3. "And a partridge in a pear tree": since the "12 Days of Christmas" is so old, I won't run the risk of copyright infringement. However, I don't think the Missus Jazz would want the "lords a leaping" or even the "five golden rings," but she may request the "maids a milking." In shopping for the Missus, I did order something for her that I know she wants only to be charged more than double for it and have the item switched between the purchase and the email confirmation of my purchase. When I described this as a "Bait and switch tactic" to a customer service representative, she got defensive. In fact she did not even believe that I had placed the correct order. The company has since resolved the issue (and confirmed that there was a mix up in the ordering process for this item), which would make this a good time to rant about the commercialism of the Holidays that lead to stress for both gift purchasers and those on the retail end, but I'll skip it for now.

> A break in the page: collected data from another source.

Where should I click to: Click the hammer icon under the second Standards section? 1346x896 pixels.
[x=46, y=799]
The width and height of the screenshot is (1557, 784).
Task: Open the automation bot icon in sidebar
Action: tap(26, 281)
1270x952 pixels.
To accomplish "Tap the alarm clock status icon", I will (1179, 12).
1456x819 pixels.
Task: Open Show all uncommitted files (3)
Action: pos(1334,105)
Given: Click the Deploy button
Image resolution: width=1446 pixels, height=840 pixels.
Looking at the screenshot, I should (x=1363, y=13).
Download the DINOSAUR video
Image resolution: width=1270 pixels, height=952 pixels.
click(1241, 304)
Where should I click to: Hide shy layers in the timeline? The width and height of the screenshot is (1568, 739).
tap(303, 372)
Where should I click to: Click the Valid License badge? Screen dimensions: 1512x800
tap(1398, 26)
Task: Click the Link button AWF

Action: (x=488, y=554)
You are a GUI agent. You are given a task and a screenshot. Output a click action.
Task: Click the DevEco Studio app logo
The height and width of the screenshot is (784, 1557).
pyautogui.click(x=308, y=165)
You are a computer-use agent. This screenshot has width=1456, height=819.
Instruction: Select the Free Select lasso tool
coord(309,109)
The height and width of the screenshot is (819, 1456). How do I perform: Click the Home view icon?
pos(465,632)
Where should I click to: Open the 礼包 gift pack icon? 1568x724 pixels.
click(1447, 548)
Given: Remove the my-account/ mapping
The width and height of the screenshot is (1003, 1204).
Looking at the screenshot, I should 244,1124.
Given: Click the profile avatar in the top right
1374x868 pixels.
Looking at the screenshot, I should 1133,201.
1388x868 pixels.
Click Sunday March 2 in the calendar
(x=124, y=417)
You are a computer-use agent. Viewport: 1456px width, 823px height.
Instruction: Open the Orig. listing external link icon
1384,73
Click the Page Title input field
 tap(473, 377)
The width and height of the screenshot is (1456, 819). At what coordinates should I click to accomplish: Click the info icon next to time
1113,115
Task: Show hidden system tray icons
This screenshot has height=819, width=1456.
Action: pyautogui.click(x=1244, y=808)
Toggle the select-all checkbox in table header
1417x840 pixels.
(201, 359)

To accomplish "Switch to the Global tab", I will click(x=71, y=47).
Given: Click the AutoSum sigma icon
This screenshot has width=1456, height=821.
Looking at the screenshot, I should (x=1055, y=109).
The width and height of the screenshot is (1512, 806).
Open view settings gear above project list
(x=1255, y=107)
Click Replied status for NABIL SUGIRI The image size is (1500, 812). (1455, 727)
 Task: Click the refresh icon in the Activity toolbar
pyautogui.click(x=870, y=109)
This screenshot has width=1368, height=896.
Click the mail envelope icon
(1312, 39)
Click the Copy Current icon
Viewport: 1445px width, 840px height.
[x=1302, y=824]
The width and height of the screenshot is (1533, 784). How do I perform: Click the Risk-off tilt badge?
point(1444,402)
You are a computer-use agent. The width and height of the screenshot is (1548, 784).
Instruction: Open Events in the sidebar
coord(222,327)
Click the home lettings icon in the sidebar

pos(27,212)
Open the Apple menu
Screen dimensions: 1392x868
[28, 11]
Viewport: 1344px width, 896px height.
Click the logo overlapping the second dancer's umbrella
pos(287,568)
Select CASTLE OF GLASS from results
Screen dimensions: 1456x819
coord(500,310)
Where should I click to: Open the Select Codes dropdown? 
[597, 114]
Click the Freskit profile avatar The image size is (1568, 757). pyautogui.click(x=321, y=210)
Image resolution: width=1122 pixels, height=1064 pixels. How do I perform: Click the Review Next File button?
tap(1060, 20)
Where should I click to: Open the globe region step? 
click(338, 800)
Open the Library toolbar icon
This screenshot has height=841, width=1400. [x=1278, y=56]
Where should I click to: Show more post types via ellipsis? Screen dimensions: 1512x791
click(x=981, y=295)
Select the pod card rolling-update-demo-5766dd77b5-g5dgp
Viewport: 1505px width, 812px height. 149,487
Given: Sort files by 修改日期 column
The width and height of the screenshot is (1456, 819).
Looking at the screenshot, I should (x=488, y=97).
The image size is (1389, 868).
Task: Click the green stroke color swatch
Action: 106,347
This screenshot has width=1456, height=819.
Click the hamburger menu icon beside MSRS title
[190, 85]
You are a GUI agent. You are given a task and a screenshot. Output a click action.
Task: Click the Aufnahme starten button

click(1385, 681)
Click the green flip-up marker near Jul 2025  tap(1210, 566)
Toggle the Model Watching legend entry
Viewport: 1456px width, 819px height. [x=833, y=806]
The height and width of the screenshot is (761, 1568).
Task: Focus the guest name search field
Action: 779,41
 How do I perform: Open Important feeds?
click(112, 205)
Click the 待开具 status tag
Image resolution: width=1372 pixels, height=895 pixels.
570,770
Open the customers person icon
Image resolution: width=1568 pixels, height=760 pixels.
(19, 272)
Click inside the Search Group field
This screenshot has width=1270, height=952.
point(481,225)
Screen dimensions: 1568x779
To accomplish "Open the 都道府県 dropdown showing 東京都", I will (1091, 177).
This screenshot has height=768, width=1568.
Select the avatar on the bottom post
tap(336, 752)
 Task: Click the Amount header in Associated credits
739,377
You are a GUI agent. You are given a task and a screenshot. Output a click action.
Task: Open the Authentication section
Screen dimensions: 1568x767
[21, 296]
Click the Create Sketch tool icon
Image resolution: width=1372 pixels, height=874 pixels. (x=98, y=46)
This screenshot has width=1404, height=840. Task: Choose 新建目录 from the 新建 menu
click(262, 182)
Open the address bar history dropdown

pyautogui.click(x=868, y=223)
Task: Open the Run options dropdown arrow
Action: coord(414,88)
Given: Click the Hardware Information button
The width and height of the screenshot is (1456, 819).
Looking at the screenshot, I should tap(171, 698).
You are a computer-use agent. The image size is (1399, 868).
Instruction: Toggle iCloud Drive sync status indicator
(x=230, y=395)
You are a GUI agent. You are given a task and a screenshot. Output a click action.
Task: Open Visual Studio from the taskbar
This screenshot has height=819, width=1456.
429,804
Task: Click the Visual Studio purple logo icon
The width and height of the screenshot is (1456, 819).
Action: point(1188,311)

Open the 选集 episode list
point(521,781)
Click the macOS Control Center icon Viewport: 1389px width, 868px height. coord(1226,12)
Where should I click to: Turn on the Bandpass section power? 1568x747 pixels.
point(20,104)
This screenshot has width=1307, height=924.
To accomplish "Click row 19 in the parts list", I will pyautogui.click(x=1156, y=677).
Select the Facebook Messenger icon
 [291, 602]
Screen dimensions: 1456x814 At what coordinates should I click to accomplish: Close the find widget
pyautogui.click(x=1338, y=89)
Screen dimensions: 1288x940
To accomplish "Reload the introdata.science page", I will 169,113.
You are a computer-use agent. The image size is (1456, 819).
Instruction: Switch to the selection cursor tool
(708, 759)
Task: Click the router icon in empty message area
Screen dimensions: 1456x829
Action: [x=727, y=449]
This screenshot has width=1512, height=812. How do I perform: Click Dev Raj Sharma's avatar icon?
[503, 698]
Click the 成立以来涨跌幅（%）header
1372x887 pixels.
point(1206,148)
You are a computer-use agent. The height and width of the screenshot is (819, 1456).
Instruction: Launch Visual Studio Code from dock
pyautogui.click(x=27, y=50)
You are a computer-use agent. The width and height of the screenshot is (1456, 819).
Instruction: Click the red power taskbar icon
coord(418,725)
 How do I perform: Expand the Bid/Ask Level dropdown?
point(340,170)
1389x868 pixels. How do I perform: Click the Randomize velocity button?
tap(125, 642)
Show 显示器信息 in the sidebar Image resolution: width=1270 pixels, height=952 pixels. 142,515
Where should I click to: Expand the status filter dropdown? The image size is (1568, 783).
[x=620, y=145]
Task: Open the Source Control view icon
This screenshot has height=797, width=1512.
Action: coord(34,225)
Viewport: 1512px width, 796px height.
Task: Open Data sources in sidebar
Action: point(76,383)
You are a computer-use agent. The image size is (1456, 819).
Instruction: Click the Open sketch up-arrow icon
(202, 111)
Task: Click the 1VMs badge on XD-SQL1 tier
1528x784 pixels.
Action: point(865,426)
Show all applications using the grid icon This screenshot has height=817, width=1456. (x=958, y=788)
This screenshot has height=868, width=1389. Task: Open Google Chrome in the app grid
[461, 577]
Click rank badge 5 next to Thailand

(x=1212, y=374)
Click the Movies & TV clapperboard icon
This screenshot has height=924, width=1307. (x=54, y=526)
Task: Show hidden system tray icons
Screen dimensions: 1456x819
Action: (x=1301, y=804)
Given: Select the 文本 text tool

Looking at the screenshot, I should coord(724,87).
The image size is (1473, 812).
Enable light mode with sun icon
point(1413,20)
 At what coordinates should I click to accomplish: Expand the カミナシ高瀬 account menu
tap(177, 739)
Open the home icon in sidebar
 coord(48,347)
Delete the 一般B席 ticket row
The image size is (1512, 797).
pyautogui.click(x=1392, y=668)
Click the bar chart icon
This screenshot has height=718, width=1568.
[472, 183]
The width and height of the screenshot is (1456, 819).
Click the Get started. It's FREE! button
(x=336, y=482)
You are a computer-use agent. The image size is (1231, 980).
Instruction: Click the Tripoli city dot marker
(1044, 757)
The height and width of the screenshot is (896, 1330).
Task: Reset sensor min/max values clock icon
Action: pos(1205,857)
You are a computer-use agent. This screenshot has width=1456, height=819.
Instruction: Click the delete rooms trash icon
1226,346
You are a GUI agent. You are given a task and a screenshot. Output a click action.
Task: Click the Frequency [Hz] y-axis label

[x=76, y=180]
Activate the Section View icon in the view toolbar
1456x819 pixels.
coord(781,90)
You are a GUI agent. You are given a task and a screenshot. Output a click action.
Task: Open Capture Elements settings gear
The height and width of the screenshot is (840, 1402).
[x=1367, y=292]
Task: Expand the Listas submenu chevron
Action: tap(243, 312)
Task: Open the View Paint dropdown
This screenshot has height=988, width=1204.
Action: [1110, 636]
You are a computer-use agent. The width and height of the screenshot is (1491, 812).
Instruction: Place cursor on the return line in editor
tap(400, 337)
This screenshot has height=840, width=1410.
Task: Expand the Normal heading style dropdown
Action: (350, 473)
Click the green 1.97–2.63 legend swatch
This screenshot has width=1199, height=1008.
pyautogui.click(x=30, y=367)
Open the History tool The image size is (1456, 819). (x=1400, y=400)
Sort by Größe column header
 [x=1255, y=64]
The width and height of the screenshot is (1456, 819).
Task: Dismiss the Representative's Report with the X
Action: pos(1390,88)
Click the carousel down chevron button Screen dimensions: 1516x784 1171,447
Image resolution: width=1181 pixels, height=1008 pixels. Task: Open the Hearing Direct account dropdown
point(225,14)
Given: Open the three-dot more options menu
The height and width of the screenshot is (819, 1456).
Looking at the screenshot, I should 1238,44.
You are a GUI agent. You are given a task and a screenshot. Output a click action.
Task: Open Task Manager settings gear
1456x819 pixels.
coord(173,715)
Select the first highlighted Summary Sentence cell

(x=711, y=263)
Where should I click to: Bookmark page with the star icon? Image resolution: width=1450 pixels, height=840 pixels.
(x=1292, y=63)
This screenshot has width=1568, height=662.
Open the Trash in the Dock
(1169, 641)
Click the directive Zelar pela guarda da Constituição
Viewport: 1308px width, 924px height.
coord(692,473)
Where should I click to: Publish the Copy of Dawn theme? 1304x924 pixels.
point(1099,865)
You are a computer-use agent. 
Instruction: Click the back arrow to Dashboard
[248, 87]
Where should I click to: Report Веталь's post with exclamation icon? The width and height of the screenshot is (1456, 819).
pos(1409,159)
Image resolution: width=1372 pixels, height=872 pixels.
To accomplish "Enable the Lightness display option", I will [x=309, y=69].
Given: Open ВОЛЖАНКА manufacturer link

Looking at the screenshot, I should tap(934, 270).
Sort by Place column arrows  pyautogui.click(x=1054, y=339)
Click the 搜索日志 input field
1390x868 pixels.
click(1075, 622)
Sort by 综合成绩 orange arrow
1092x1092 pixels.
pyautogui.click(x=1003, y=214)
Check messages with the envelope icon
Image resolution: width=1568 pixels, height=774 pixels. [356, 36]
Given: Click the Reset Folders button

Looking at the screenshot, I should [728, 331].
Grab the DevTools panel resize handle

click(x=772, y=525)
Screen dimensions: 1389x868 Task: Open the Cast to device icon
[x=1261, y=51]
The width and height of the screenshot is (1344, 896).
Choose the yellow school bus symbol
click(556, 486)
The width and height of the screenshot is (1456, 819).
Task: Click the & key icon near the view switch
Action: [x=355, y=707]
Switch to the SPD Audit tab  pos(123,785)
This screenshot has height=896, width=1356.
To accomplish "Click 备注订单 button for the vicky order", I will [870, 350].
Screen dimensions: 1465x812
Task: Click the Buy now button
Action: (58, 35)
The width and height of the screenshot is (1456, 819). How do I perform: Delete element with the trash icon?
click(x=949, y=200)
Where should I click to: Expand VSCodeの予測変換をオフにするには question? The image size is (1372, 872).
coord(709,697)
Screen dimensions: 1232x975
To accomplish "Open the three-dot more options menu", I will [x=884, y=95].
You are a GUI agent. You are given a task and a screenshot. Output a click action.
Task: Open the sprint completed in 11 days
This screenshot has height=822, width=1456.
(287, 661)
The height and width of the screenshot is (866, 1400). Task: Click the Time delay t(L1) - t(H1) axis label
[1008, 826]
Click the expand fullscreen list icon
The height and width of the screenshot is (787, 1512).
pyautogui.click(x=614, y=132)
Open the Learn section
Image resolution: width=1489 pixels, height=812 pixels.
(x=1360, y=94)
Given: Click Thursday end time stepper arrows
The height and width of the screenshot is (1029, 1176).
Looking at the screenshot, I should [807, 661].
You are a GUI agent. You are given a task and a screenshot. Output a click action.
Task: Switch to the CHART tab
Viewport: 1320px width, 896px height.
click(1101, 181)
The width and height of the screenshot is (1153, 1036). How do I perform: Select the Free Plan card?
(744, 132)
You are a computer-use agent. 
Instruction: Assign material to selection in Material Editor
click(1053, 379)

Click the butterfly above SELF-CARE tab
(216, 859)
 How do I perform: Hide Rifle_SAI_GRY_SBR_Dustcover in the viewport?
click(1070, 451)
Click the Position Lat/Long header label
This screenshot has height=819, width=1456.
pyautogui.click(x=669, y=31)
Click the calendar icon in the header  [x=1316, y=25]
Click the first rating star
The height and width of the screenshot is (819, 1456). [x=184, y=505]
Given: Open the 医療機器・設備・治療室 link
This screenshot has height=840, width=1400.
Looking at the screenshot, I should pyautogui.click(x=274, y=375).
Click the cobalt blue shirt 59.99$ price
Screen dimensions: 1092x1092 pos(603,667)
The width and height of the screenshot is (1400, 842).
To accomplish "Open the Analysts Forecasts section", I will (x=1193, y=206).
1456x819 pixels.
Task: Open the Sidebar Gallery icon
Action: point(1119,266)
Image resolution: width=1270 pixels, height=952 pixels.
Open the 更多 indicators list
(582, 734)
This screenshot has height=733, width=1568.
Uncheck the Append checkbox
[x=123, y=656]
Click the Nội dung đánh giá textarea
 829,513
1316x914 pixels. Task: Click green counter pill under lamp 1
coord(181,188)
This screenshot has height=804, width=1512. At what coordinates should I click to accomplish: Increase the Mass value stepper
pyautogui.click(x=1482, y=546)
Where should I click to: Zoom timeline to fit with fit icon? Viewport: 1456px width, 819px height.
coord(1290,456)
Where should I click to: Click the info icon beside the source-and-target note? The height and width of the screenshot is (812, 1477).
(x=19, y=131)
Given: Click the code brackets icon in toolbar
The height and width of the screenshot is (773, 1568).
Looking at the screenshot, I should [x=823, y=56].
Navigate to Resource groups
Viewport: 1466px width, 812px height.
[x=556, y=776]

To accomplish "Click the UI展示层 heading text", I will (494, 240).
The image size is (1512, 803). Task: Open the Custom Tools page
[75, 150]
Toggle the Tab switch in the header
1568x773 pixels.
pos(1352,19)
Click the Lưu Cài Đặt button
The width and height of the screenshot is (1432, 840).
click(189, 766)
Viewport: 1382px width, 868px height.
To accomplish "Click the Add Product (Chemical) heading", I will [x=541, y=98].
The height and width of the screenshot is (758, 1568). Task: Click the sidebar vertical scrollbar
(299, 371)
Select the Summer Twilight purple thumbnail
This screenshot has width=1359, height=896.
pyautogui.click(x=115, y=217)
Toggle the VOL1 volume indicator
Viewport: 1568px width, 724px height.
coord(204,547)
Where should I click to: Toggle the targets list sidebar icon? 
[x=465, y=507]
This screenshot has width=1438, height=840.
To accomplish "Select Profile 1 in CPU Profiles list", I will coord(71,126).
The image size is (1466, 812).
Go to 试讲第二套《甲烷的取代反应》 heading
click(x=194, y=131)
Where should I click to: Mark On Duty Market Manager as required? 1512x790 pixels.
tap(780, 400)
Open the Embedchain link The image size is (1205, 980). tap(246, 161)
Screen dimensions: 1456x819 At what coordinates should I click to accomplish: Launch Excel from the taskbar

4. The guilty don't need this so-called "due process:" While the administration was busy celebrating its capture of the Wonderful Wizard of Iraq, a federal appeals court issued a smackdown over its detention policy for "enemy combatants" who also happen to be US citizens. Then, in another smackdown, another federal appeals court said that non-US citizens held as "enemy combatants" at Guantanamo Bay can challenge their indefinite detention. Without due process these enemy combatants are living the life of Joseph K. in Franz Kafka's The Trial (K. gets arrested and put on trial for a crime that is never revealed to him). If these "enemy combatants" are guilty of some crime, let them go to trial to face conviction for their alleged crimes. It might help to begin by alleging a crime, first.

5. Secret Agent Veep (think "Secret Agent Man," the song): Our Secret Agent Veep's old company (Halliburton) has been bilking tax payers and overcharging the government for their (no bid) services. The Pres says Halliburton will have to pay that money back. Now the Supremes will decide on whether the Super Secret Agent Veep has to release details about his super secret League of Energy (otherwise known as the Energy Commission). Verbal Jazz would not be so crass as to accuse Cheney of knowing that Halliburton was ripping us off (a bit like the present I bought for the Missus Jazz, but was overcharged for), but he sure knows who is in the League of Energy, which may explain why he is working so hard to keep it a secret. If, as is suspected, the League is made up of oil companies, what does that say about the administration's commitment to renewable resources: wind, solar, my ass. Seriously, my ass could supply all the heat for my frozen barn of a house, just ask the Missus Jazz. Hmmm...I wonder what kind of secret handshake the League of Energy has or if they have to wear League of Energy insignia or uniforms to their meetings in the Secret Agent Veep's underground lair.